Is it ok to have some AppImages on the system?

1 Like

It depends on your threat model.

It’s best to avoid them so I’d recommend reporting any bugs you find with the Flatpak to Cryptomator. In the meantime it might be better to install it from one of the repositories they endorse (PPA, AUR, Nix) if any of those apply to you.
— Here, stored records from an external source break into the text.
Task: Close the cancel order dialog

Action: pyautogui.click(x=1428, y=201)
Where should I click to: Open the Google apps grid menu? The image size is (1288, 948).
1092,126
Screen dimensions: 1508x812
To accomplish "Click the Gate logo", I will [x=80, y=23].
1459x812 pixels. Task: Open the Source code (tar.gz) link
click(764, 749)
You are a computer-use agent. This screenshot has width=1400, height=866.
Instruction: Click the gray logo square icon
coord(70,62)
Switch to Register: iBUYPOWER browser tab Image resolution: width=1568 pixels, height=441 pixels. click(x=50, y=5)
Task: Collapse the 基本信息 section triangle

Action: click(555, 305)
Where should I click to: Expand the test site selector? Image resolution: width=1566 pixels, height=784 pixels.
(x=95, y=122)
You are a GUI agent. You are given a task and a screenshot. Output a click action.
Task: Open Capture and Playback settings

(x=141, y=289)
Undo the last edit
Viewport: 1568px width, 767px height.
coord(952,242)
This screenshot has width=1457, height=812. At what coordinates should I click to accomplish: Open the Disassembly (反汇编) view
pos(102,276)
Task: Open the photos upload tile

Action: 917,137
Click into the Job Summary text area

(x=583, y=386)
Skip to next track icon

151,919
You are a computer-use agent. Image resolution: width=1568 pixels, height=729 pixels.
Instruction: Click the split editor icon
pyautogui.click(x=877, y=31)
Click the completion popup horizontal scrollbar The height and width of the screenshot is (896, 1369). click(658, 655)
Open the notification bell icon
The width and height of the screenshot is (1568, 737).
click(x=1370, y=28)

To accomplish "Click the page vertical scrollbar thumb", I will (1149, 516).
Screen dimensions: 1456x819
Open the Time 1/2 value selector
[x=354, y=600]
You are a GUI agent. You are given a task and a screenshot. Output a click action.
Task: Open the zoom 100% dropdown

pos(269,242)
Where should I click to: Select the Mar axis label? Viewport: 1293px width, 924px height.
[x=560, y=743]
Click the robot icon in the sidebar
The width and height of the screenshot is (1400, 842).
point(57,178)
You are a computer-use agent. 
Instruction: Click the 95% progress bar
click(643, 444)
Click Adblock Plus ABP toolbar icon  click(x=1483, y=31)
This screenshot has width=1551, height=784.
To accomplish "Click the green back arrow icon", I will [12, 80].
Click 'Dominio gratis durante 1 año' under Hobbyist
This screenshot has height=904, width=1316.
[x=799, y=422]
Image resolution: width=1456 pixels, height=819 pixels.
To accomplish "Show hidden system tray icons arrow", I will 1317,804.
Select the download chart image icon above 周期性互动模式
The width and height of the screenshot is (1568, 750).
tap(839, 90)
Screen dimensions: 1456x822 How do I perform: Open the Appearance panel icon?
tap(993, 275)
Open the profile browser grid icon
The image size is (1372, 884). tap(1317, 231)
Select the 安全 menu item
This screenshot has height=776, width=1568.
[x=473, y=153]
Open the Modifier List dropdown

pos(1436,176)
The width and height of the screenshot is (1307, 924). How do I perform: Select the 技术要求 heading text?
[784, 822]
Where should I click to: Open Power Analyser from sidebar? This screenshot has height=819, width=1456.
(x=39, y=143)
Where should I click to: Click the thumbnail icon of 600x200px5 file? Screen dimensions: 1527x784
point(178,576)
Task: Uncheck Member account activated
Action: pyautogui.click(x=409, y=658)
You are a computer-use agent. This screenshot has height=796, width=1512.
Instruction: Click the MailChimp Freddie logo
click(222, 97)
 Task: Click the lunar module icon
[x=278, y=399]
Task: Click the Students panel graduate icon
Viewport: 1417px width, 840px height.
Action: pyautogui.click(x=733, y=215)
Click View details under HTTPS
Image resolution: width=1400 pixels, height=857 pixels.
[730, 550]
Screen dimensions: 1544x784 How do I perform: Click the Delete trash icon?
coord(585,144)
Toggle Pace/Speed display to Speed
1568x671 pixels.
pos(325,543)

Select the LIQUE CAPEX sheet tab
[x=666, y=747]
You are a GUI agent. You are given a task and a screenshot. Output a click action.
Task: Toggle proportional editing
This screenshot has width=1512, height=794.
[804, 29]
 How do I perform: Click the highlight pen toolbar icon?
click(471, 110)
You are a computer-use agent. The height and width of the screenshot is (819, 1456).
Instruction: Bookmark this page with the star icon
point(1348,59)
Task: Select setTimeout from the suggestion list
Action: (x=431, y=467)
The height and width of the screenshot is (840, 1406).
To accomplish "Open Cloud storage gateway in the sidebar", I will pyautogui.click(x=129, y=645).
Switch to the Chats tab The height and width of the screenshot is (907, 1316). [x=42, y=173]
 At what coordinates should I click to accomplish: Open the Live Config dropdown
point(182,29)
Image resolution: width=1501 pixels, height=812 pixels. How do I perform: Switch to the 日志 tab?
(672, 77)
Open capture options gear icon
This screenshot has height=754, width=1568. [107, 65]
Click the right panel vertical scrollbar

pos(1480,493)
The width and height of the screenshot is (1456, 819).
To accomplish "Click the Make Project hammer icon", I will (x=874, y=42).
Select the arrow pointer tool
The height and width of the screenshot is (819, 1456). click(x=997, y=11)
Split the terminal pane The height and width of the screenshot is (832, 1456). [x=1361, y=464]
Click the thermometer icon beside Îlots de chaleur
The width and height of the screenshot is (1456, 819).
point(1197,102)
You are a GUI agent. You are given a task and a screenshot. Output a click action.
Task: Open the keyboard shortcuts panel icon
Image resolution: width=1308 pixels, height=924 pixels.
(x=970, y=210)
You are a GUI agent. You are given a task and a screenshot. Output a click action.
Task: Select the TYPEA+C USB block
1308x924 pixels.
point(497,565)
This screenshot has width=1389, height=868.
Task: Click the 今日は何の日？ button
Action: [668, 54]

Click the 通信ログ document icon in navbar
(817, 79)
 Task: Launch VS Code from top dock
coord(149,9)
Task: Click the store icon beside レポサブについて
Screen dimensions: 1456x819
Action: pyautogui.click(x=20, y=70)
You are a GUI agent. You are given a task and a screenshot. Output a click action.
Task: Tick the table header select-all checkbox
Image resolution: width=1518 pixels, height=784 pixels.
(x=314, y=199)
If your distro isn’t supported and you really wanted to avoid AppImages you could mess with Distrobox, but it can take time to learn and has its own downsides.

1 Like

I use Appimage to run many apps on various computers (PrismLauncher (because new versions don’t support offline bypass, but that’s not the topic), VeraCrypt (because updating manually is hell), StandardNotes and some more video/photo editing software)

It is not “security nightmare” but it acts as raw BIN, so it can abuse rights because of lack of sandbox and it is still “no trust = do not run” approach.

P.S: Hashes and virustotal are always good approach, but this isn’t bulletproof.


Actually, I did not found any serious problems with Cryptomator in flatpack version so far.

1 Like

I believe much of the security concern brought up by @Kabo are around appimage reliance on the outdated and unmaintained fuse2 library, and not sandboxing concerns[1].


  1. Though sandboxing concerns are equally valid in my view ↩︎

1 Like

Correct me if I wrong, but isn’t Cryptomator also use fuse2 to mount volumes?

1 Like

As far as I can tell, no Cryptomator does not use fuse2 on Linux, and requires fuse3 instead.

Reference: Volume Types | Cryptomator Documentation

Linux-Based OS

FUSE

Requirements: Linux, fuse3 installed

FUSE on Linux works only if the fuse3 package is installed. Luckily, fuse3 comes pre-installed on many Linux distributions.

Note: this requirement is separate from the appimage requirement for fuse2 to be installed.